As for your regular additions of acid to maintain the pH, that's really up to you. If you use the procedure to lower the TA (Richard posted about this earlier in this thread) you are just accelerating what you are doing now so it won't save on acid, just on time. In other words, you can just keep adding acid and the TA should drop over time unless you've got a lot of evaporation and refill especially if the fill water is high in TA. Given what you wrote initially, it does sound like your fill water is high in TA and being in the desert with hot dry air I suspect your evaporation rate is high. So bottom line with the new water you keep adding with TA in it you pretty much HAVE to add acid regularly -- no way around it.
If your pH is stable with the acid addition you indicate, then see what happens to the TA level over time. If there were no evaporation and refill, then 4 ounces of full-strength Muriatic Acid (31.45% Hydrochloric Acid) in 15,000 gallons would lower the TA by 1 ppm per day or around 7 ppm per week. If you notice your TA being more stable than that, then you're at a sweet spot where carbon dioxide outgassing and your acid addition are balancing the TA increase from evaporation and refill. If you find your TA rising, then you may need to target a lower pH level and greater acid addition to have the TA be more stable (or the TA will rise to find a higher stability point, but that eventually could lead to scaling if the combination of pH, TA, CH are getting too high).

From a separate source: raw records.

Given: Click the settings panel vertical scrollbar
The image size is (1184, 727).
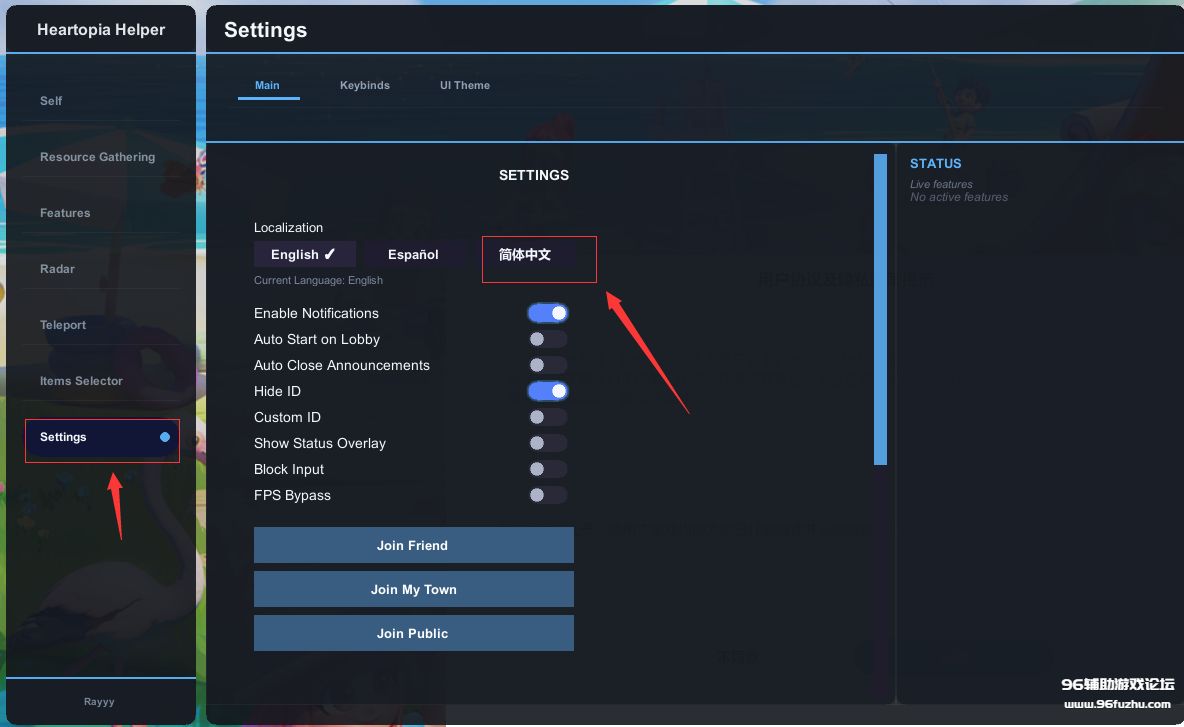Looking at the screenshot, I should point(880,309).
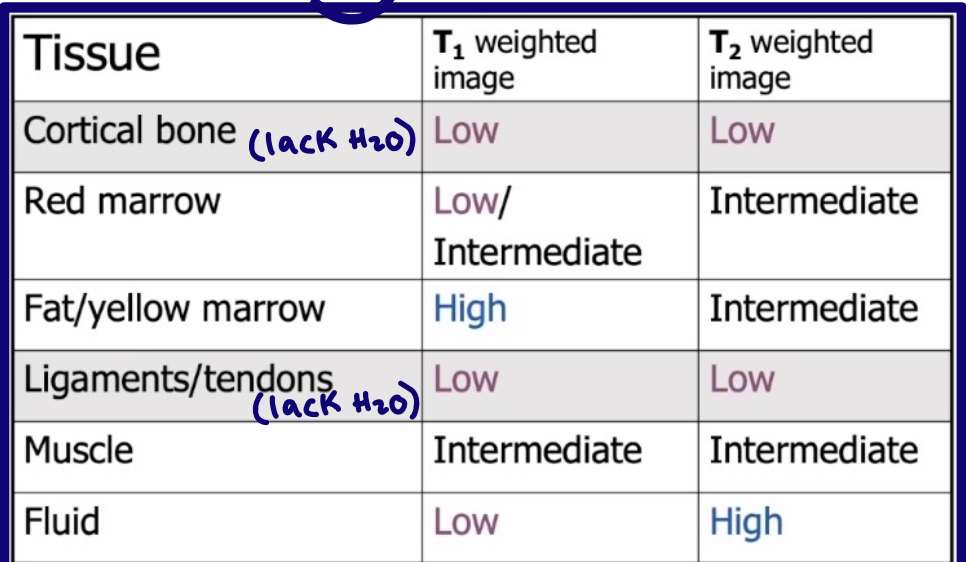The height and width of the screenshot is (562, 966).
Task: Select the T2 "Low" value for Cortical bone
Action: (742, 131)
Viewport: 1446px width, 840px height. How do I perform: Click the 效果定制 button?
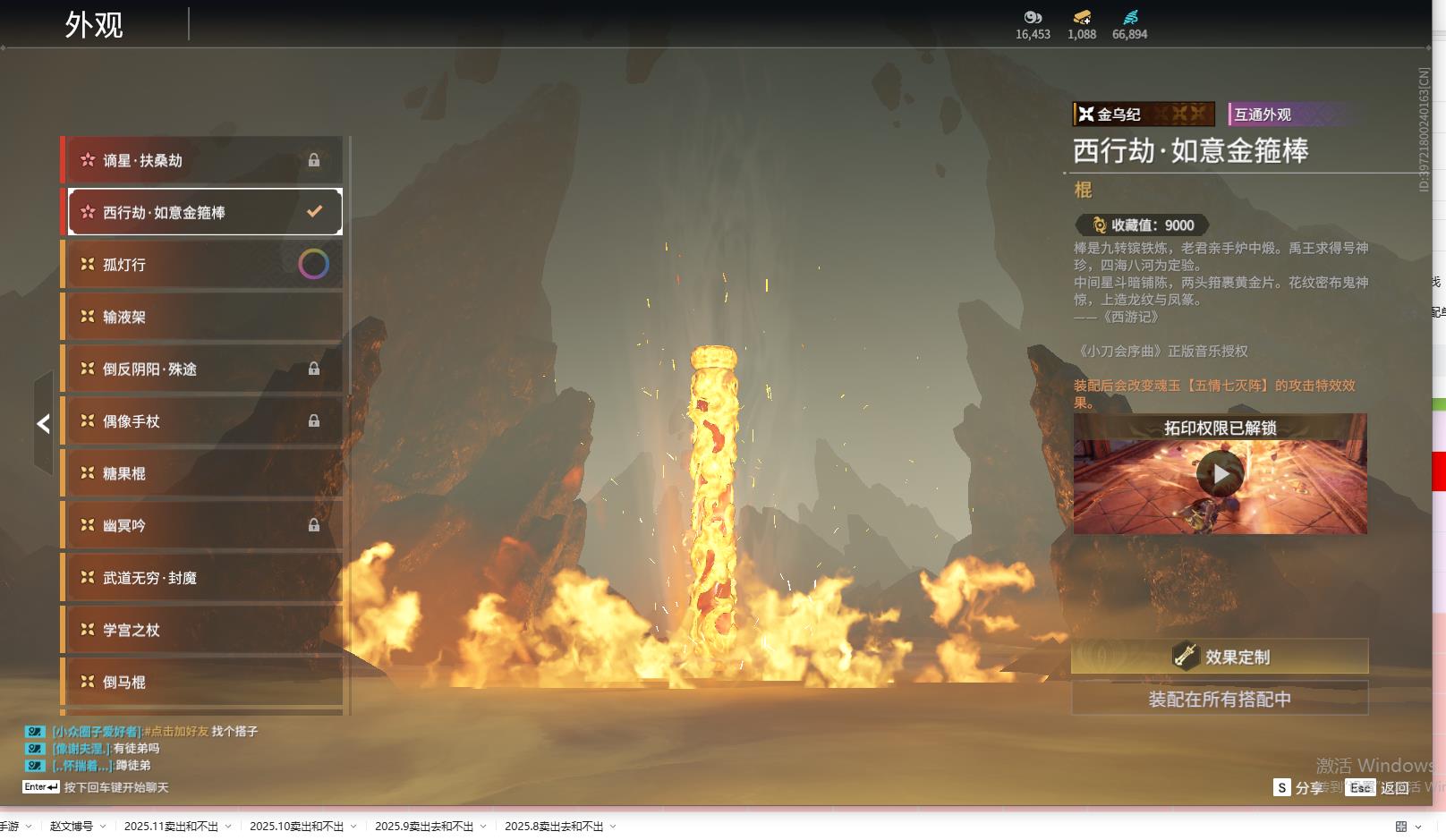tap(1220, 657)
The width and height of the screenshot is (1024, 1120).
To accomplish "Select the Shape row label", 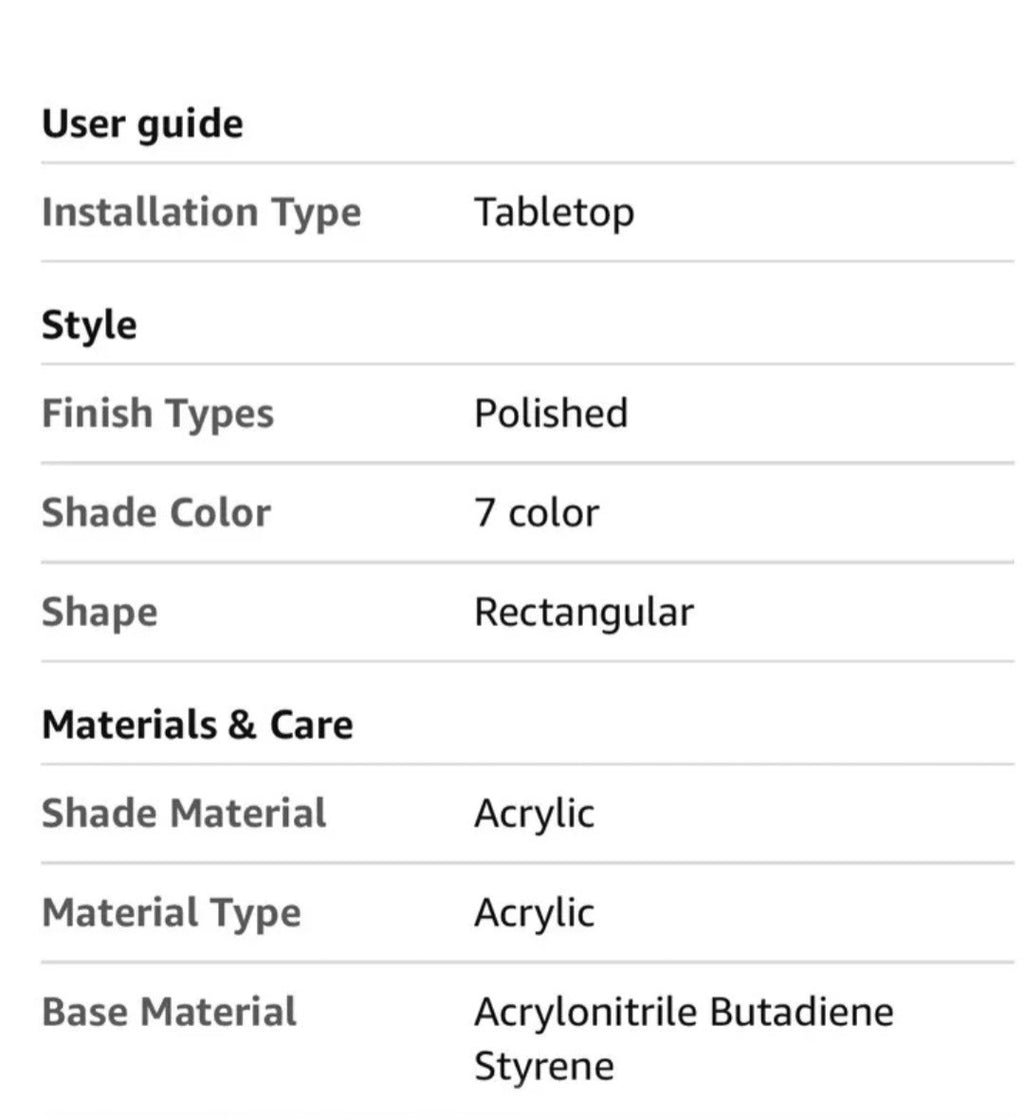I will 100,613.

As for your chlorine usage, 6 cups of 10% chlorinating liquid in 15,000 gallons would be 2.5 ppm FC which is a pretty reasonable chlorine demand especially for your area, but I think the partial shade from your umbrellas helps a lot with that. As for your CYA level, that's up to you. A higher level with proportionally higher FC will use less chlorine, but increases your risk if you need to SLAM because it would take a lot more chlorine for such a SLAM. You are probably good where you are at, but it's up to you.